Durant cette première partie de la matinée, de nombreux sujets sont abordés. Les échanges sont substantiels. Ces témoignages de vie offrent aux jeunes un autre regard sur la réalité dans le Grand Nord.
Après la récréation indispensable de 10h30, la discussion se poursuit autour du parcours de France. Elle raconte ses études aux beaux-arts et son métier de designer de bateaux. Elle explique la manière dont à la suite d’un voyage en Antarctique elle a rencontré Eric, son mari, au salon nautique de Paris et son projet du Grand Nord et de Vagabond. C’est à ce moment précis qu’elle a décidé de suivre ce chemin. France prend le temps de retracer son parcours pour mettre en valeur le fait qu’elle ne savait pas où ses choix la conduiraient quand elle était encore à l’école. Elle souligne l’importance de croire en ses rêves et suivre ses passions. Elle prend aussi un temps pour parler du rôle crucial des femmes dans la culture inuit et du grand respect qui leur est porté en Arctique.
La matinée se termine par la projection d’un documentaire, Aventure sur la banquise réalisé par Katia Chapoutie, qui porte sur la vie de la famille du Vagabond, France, Éric et leurs filles Léonie et Aurore. Les images racontent les mots que France leur a transmis plus tôt. L’attention est à son comble, les enfants se projettent dans leur vie et sur la banquise.

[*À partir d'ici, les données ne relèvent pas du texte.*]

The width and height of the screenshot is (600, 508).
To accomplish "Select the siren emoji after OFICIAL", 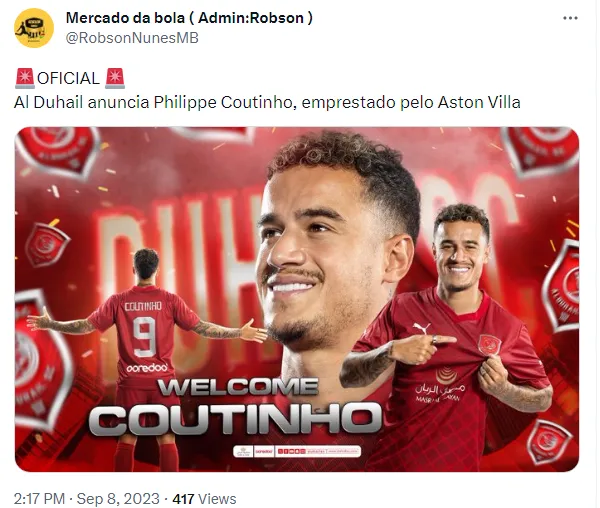I will (x=115, y=78).
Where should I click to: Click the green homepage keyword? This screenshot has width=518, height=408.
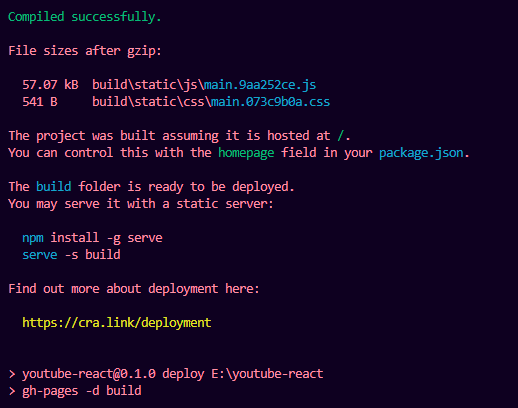pos(246,153)
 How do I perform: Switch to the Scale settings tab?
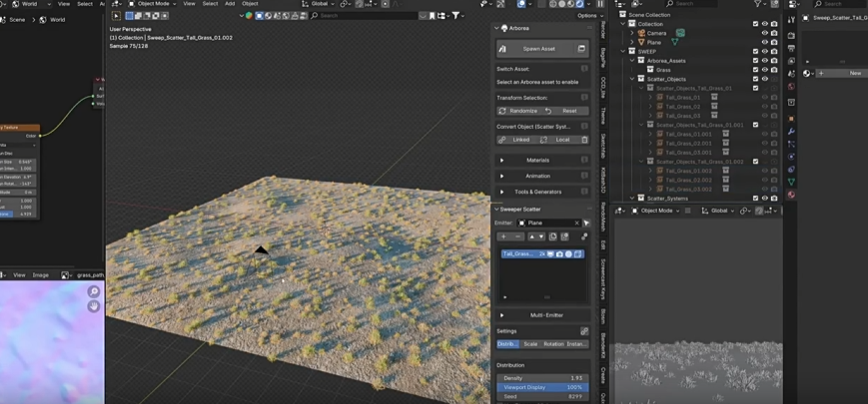[530, 344]
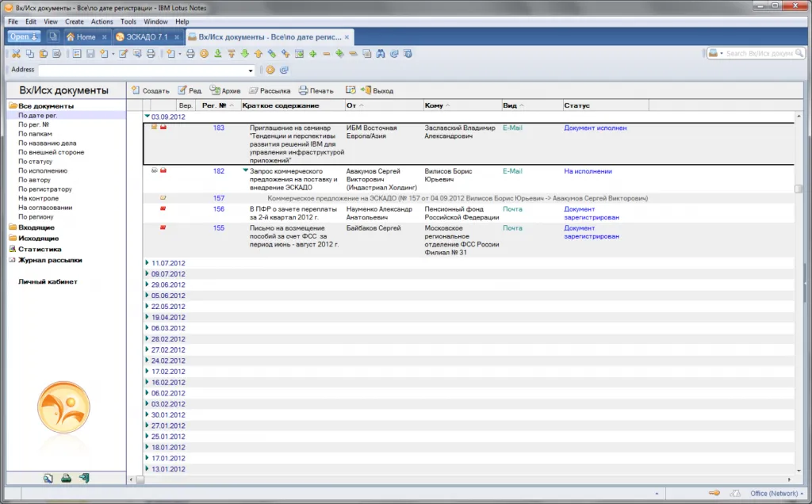Expand the 29.06.2012 date group
This screenshot has height=504, width=812.
pyautogui.click(x=147, y=284)
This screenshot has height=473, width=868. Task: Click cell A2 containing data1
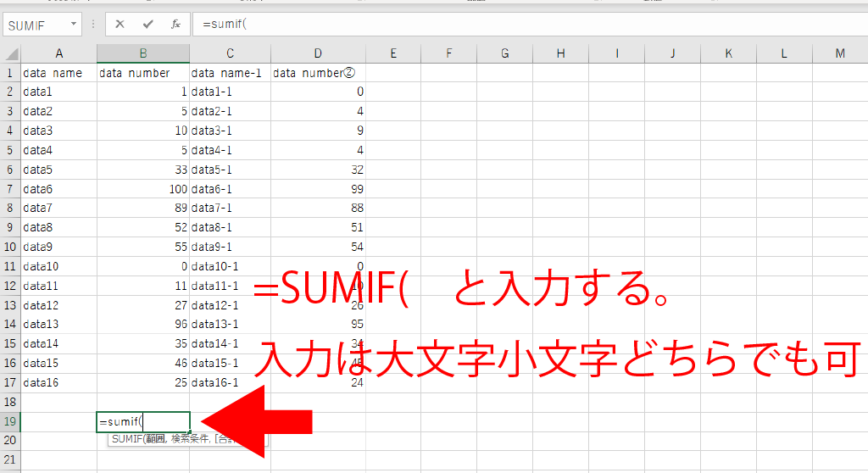(x=58, y=92)
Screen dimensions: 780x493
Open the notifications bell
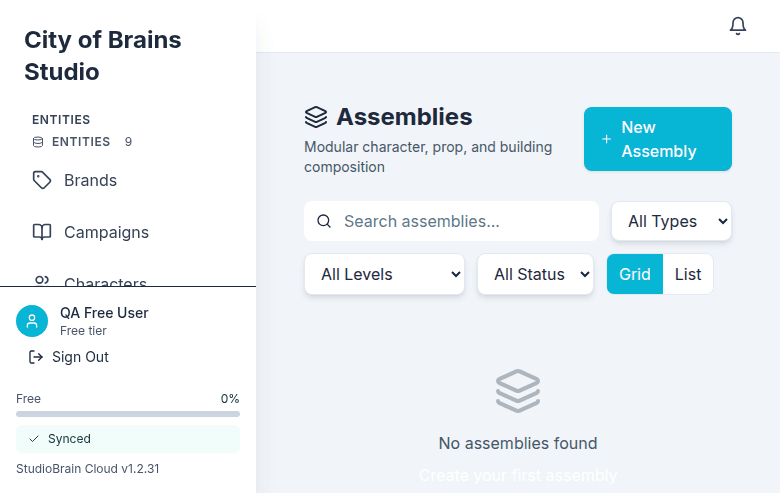point(738,26)
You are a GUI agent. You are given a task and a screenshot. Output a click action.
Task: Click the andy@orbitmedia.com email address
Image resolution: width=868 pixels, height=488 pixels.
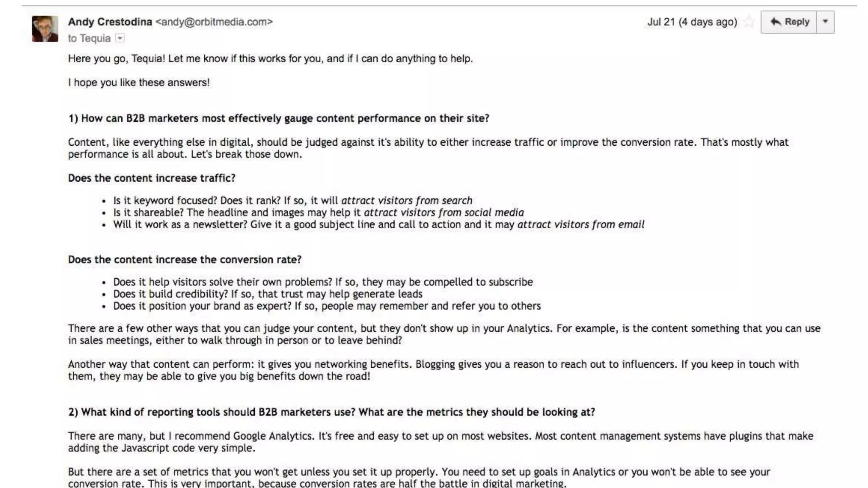coord(214,22)
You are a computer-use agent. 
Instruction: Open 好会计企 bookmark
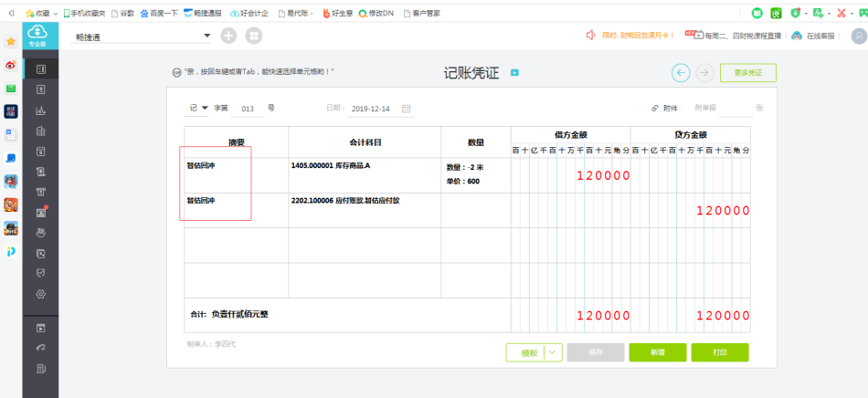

C’est forts de ses échanges que les enfants terminent la semaine aux côtés de Maude et Mathurin. Au programme de cette fin de résidence :
- Ateliers théâtre parsemés de douches énergétiques, de relaxation guidée, de jeux d’observation dans l’espace, menés par Maude.
- Ateliers de cartographie subjective avec Mathurin : sur la base des cartes sensibles que l’on peut trouver sur le site du POlau, Mathurin met en exergue la multiplicité des types de cartes. En effet, un même espace géographique peut être présenté de manières très différentes en fonction de ce que l’on souhaite y faire ressortir.
Il leur demande ensuite de dessiner leur propre carte en couchant sur le papier le trajet de chez eux à l’école. Mathurin explique l’objectif de l’atelier : "c’est qu’ils puissent extérioriser leur rapport avec leur lieu de vie, leurs habitudes et prendre de la distance." Ils poursuivent ce travail en dessinant « leur vision » du Pôle Nord sur des formats cartes postales. Les enfants écrivent également au dos ce qu’ils aimeraient dire à un enfant vivant à Arctic Bay.
Ces cartes subjectives sont exposées dans l’école ainsi que les cartes du Pôle Nord le jeudi 5 décembre, lors du dernier jour de cette première résidence. Elles resteront accessibles aux yeux des enfants de l’école en attendant le retour du Groupe ToNNe au mois de février 2020. Ces créations destinées aux enfants inuits, partiront ensuite vers le Grand Nord lors de la résidence de Maude et Mathurin sur le Vagabond en mars 2020.